Contextual Interfaces – what level of privacy do you want

This post was inspired by watching the movie trailer for ‘Her’ starring Joaquin Phoenix and reading a recent blog post by Robert Scoble this week.

Our fears about lack of privacy in a post-Snowden world seem to be increasing as devices seemingly start watching and listening to our every move. That’s the perception by many anyway.

The recently revealed Xbox One games console and Moto X smartphone are utilising ‘always on’ features where they have the ability to be always watching or listening so that you can use a voice activation feature anytime you want. You can speak to them as if they are a person that is always with you, rather than manually having to activate a function on your phone. They also offer other contextual features so that they remember information about you, your daily routine and what you recently asked them. If you ask them how long it will take to drive home they will interpret ‘home’ as your registered address. If you ask it to order a pizza it will know where you are, what local pizza company you like and what your favourite toppings are. If you ask them “When did Barack Obama become President?” and then ask “How old is he?” they will remember that you were asking about Barack Obama. They understand you more and they make your life easier.

In order to do this, however, they need to have more information about you and they need to be always on. The more you give them the more they can help you out. The first stage of this is that it can be incredibly useful and is an example of smart technology actually making our lives easier at last. Perhaps a future ‘danger’ of this going too far is portrayed in the upcoming movie ‘Her’. Joaquin Phoenix stars as a man who tries out a brand new futuristic artificial intelligence user interface. The female voice knows everything about him and what he needs and desires. In essence it becomes his ideal partner, albeit virtually. He ends up getting slightly too Siri-ious about this virtual partner (see what I did there? – I’m sure I’m not the first) and it raises the question about what is love, what is dependency and what is real in this digital age. Certainly looks like a fascinating movie.

Conspiracy theorists may also have a heart attack about all of the ‘always on’ and contextual features of these new devices, but in all honesty do you really think that these big organisations will actually always be listening, recording and monitoring every single thing that all of its users around the world are doing every minute of every day?

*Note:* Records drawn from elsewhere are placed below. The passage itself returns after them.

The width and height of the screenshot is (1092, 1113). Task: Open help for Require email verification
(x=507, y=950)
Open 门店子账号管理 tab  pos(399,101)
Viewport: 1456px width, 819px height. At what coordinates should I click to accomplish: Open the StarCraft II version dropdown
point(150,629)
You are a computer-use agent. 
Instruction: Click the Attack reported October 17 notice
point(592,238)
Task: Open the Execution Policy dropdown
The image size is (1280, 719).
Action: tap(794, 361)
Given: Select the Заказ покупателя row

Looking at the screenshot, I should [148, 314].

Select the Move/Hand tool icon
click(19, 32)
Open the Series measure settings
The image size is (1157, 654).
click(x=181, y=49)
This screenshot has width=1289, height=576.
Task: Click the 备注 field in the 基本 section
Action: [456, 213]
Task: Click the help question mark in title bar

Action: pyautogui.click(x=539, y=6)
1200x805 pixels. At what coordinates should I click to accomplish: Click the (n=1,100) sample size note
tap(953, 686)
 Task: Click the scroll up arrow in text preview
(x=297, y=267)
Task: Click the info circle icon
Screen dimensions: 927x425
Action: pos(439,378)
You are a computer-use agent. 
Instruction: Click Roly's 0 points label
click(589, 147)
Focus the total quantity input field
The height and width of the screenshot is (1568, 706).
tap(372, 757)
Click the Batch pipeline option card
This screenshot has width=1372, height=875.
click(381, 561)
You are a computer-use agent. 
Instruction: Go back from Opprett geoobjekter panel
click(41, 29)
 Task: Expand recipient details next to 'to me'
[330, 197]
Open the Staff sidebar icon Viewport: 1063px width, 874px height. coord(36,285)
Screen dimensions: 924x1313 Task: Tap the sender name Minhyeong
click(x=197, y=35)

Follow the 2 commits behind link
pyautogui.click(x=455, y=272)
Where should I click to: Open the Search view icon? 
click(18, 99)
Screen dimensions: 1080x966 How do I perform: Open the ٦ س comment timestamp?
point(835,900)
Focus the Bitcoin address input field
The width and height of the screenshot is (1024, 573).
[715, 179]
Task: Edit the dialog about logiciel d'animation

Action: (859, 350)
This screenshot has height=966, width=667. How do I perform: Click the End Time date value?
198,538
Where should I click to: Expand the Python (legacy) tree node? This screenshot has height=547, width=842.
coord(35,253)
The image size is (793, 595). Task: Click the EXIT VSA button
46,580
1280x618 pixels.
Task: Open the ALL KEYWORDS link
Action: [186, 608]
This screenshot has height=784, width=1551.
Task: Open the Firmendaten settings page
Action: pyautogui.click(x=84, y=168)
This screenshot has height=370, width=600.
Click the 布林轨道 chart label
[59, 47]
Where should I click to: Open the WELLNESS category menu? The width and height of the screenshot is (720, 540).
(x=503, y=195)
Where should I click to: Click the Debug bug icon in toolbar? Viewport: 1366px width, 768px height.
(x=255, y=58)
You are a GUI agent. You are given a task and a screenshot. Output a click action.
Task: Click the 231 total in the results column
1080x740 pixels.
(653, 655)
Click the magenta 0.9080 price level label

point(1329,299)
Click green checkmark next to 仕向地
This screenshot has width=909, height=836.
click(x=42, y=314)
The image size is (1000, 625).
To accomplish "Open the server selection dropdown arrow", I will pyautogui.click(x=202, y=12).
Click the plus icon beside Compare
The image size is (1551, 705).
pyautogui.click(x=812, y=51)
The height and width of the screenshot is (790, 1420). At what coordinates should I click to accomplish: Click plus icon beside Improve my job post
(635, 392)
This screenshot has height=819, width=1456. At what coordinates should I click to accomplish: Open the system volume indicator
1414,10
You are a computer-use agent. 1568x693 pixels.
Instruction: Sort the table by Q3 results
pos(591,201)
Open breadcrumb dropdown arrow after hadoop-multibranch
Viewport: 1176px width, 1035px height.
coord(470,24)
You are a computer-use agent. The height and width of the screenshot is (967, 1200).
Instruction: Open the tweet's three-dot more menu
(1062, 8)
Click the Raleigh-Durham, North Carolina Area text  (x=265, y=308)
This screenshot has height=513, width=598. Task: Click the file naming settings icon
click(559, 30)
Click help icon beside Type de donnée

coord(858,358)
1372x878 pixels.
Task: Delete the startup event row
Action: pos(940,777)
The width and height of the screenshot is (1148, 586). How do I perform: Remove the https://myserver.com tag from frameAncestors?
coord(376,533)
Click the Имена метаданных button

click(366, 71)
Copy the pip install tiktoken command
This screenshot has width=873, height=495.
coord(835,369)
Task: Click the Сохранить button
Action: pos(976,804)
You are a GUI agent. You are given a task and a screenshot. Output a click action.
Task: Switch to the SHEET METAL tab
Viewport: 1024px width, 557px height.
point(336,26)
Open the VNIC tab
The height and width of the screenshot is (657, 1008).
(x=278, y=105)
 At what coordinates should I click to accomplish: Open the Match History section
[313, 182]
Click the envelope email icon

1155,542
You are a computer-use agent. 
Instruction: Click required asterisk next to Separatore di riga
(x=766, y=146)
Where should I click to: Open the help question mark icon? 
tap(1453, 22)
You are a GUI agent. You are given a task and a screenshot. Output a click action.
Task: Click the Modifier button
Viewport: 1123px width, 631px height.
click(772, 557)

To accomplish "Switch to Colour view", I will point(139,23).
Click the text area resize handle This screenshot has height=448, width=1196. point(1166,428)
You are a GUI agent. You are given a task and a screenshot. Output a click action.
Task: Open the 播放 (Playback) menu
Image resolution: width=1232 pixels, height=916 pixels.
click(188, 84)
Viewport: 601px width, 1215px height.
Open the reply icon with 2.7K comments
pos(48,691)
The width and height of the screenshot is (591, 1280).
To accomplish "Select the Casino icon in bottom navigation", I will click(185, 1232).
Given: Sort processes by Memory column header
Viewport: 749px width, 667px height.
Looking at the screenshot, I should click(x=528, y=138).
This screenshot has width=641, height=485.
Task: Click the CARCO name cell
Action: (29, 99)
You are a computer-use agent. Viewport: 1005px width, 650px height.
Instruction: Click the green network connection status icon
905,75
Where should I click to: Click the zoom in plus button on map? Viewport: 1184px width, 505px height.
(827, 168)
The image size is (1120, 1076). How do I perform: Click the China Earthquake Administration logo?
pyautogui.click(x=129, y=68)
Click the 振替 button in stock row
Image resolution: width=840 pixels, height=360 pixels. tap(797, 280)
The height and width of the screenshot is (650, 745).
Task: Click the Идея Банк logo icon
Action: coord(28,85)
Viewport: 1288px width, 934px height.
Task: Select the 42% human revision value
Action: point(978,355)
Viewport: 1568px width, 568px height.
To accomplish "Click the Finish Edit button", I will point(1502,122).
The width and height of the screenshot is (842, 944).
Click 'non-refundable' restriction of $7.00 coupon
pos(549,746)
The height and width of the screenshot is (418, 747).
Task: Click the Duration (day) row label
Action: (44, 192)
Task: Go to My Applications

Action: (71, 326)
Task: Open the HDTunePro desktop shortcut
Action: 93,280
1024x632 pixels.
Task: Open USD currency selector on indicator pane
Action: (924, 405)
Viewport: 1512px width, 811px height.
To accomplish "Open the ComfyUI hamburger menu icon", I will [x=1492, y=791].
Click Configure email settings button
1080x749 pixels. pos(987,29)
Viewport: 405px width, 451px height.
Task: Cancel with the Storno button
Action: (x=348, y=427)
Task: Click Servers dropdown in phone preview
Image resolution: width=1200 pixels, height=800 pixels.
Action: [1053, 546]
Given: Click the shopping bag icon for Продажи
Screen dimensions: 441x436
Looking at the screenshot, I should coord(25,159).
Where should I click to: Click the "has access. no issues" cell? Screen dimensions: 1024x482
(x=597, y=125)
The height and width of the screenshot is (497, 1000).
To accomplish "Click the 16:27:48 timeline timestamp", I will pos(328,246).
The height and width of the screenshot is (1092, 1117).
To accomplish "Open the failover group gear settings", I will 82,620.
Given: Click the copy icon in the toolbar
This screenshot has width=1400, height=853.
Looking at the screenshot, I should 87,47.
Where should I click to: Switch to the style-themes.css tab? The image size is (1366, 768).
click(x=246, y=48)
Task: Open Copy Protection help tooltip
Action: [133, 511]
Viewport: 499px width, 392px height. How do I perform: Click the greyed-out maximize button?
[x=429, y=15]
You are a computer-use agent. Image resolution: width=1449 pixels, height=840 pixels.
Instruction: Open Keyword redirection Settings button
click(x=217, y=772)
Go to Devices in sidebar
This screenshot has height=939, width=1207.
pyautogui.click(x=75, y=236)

Personally, I don’t think so. Or if they were they really aren’t going to be interested in what everyday punters like me or you are doing, apart from in ways that can help serve us info, features or ads. And it can get most of these things from the way we use the phone, not from our idle conversation. As long as you’re not breaking the law or doing something wrong then you should be alright. And if you are then you can’t really complain. If I was a paranoid conspiracy theorist who was also a celebrity or a politician in the public eye then I would perhaps be more aware and switch off the feature if I was ever doing anything that I didn’t want to get out to the public. But that is extreme paranoia.

New generations will adapt to this fully. They are growing up with social media and online sharing. They will be more savvy as it will be in their blood. They may say “Who cares who is listening to me. There is so much noise in the internet anyway”. It will be the norm for them to be part of a wider global platform where you are less shy about your activities because you’re not being scrutinised by a close village community but you’re getting lost in the herd of an online global network (obviously not including the environments where trolls rule – that’s a whole other argument and a major hate of mine).

Will there be a backlash of people, however, who ‘go dark’ and spend more time offline or on more manual devices and interfaces? Probably. In many countries there is a ‘slow movement’ where people are trying to slow down and not be forced to live at the fast pace of social media and urgent emails as described by Carl Honoré on TED. There are many things about that slow movement that I like and that I think can benefit health, relationships and communities. And more and more people are having holidays in internet blackspots to get away from the online stress. There will be many debates about the pros and cons of this contextual digital evolution too. For me it’s about working out just how it can help you in your daily life and also choosing what level of privacy you actually want.

I’m a private guy. I don’t choose to put lots of family photos on Facebook or Twitter. I keep them private to friends and family. I’m very specific about where I publicly check-in to on FourSquare. But if I think that Google or a similar company having a little bit more info on my daily habits can then serve me better with the features on their devices then I think I’m up for that. It’s a different kind of privacy. We can’t expect everything in our lives to be completely private. We’ve lost that complete freedom now. But we can be smart about our privacy. We can keep important things private whilst still allowing ourselves to benefit from features and services from this new technology.

I think we are entering a very interesting stage in the digital age and as Robert Scoble says, it could lead to the biggest digital divide we’ve seen yet. The ‘freaky line’ as he calls it. Companies like Google have to tread very carefully in order to be open and transparent about what they can and can’t see or use, in order to get as many people as possible embracing this new way of thinking. I’ll be walking into it with my eyes wide open and perhaps one eye over my shoulder just to be on the safe side, but I’m still going to give it a go. Google probably knows that. And so does my phone.